------ Records shown ------

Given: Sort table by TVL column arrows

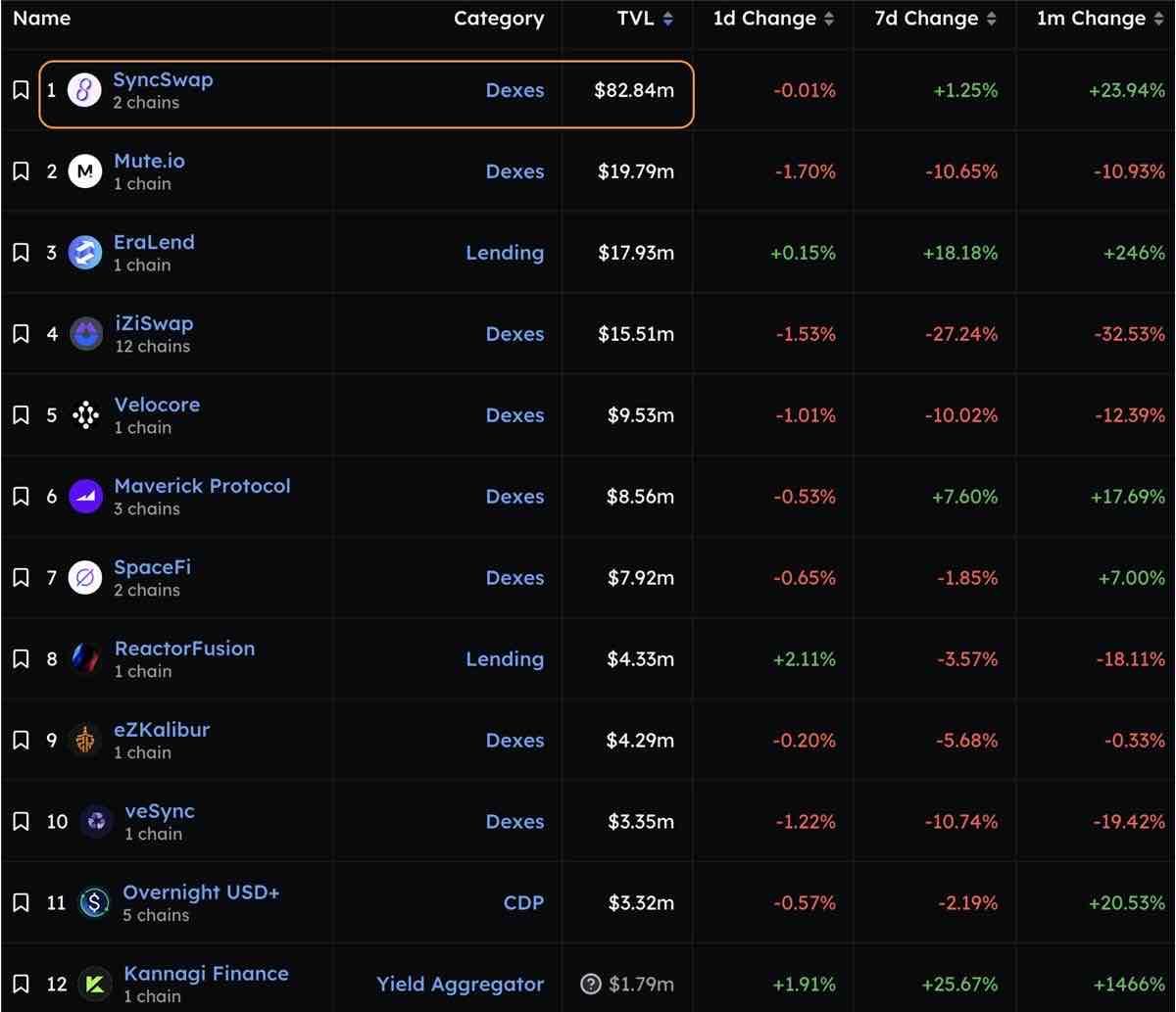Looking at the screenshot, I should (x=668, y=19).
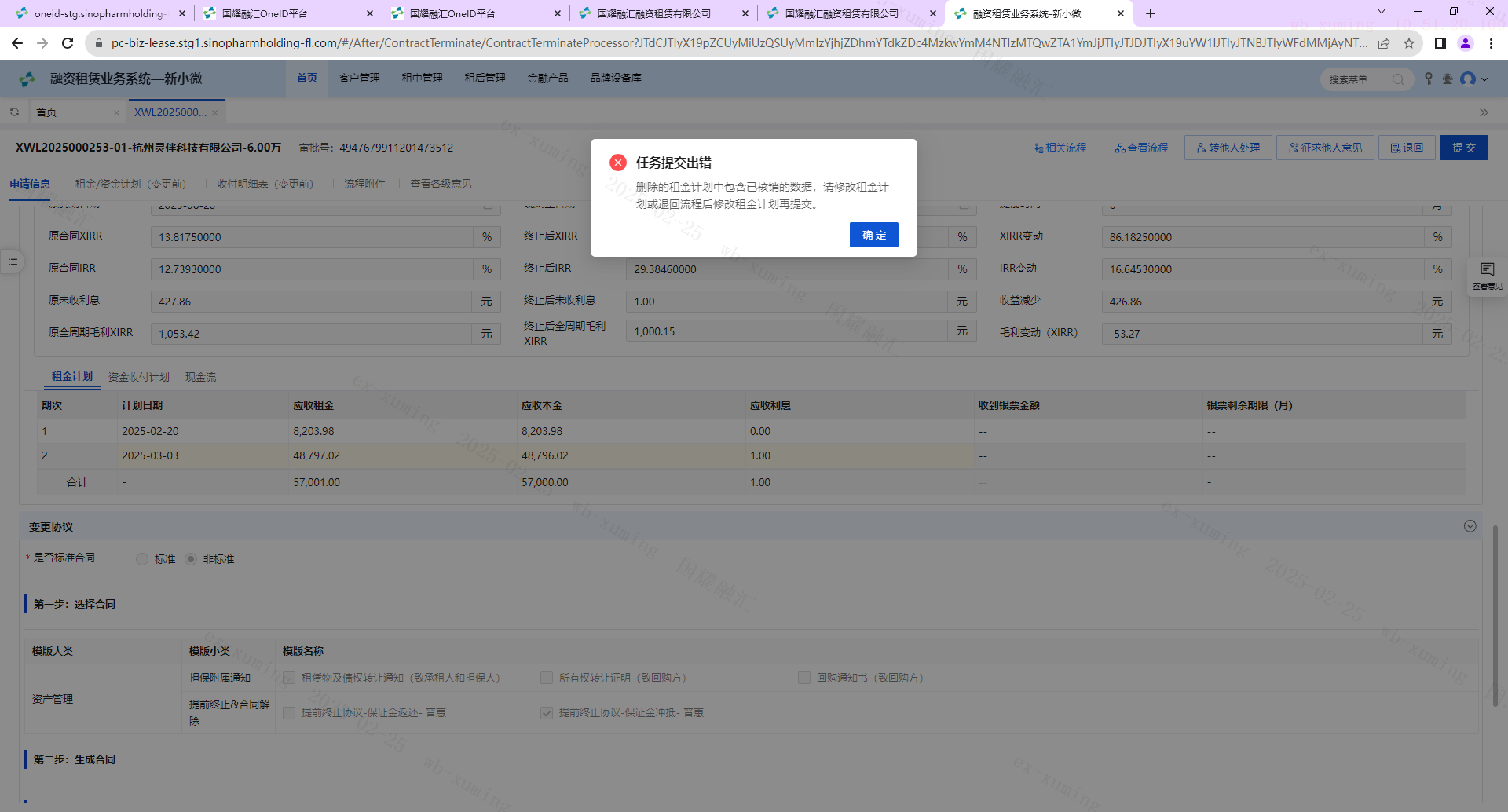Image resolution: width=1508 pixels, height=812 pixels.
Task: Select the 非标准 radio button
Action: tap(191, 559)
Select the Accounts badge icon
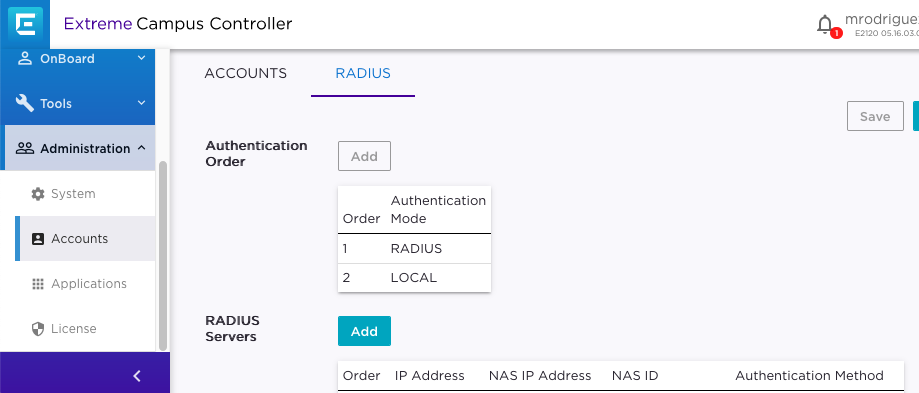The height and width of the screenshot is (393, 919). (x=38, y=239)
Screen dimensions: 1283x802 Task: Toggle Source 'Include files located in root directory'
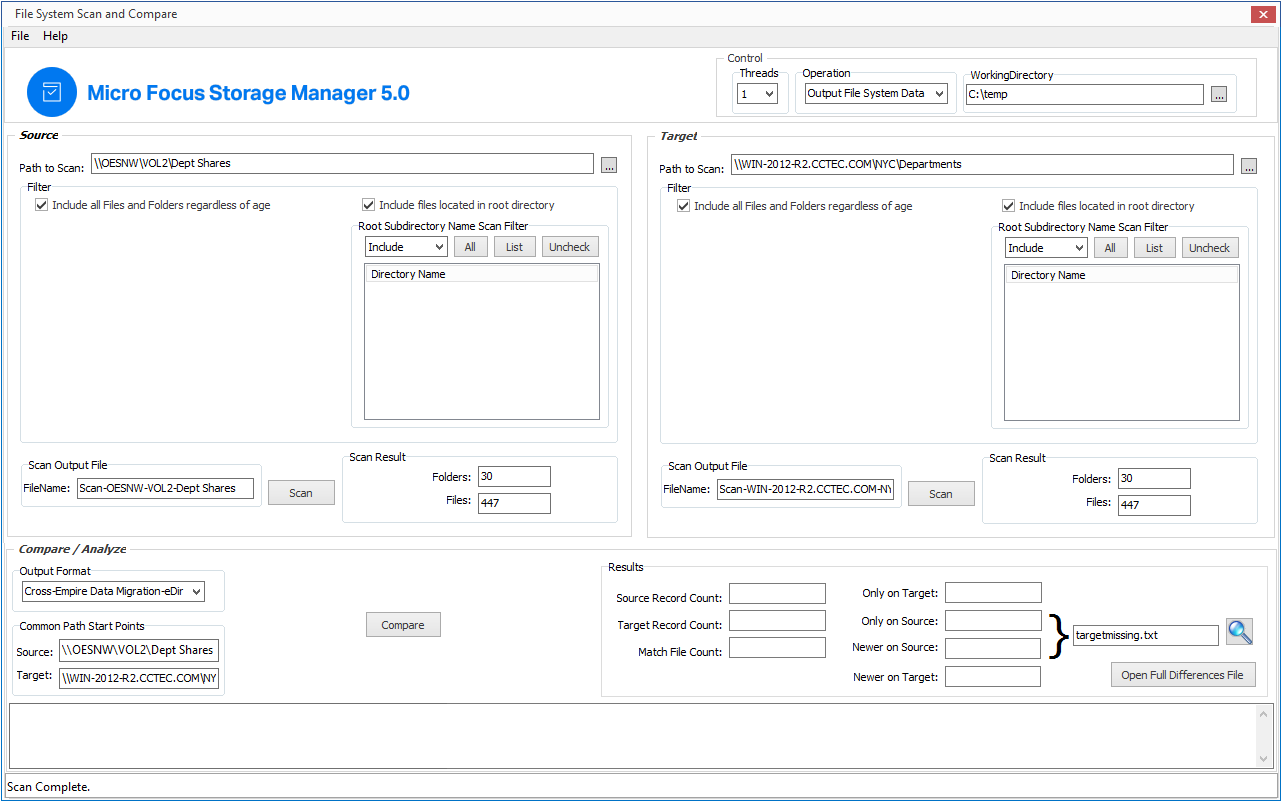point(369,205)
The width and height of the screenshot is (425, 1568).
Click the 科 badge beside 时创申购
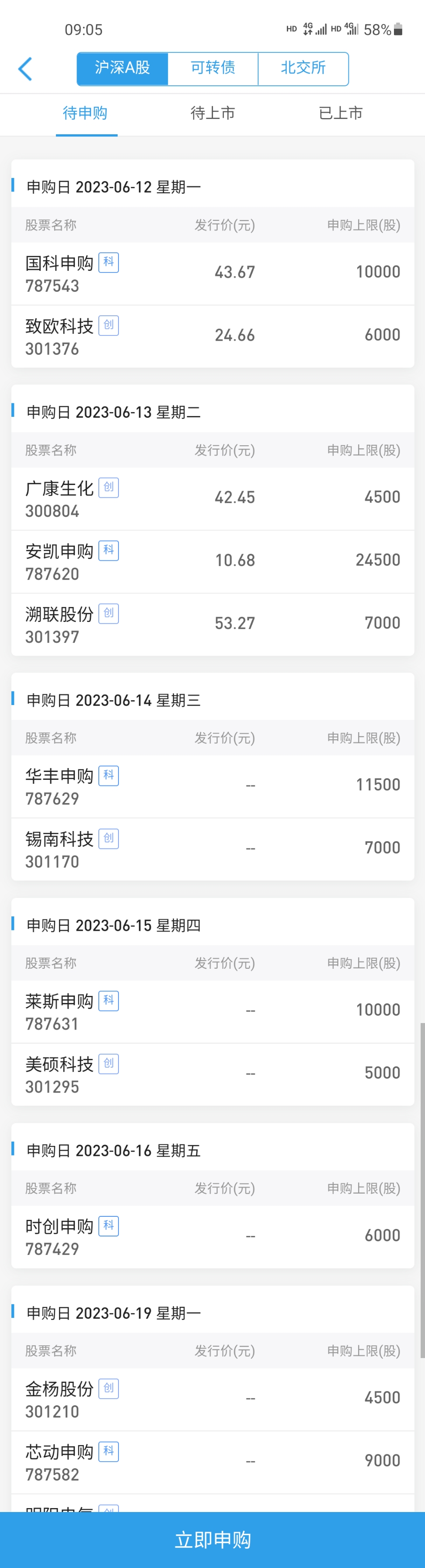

------

== Work to be completed ==
Copy out every line above, word for word, minus images.

== Exercise answer ==
Given: Sort table by TVL column arrows

Looking at the screenshot, I should (x=668, y=19).
Image resolution: width=1508 pixels, height=812 pixels.
Task: Select the 非标准 radio button
Action: tap(191, 559)
Select the Accounts badge icon
The height and width of the screenshot is (393, 919). (x=38, y=239)
Screen dimensions: 1283x802 Task: Toggle Source 'Include files located in root directory'
point(369,205)
The width and height of the screenshot is (425, 1568).
Click the 科 badge beside 时创申购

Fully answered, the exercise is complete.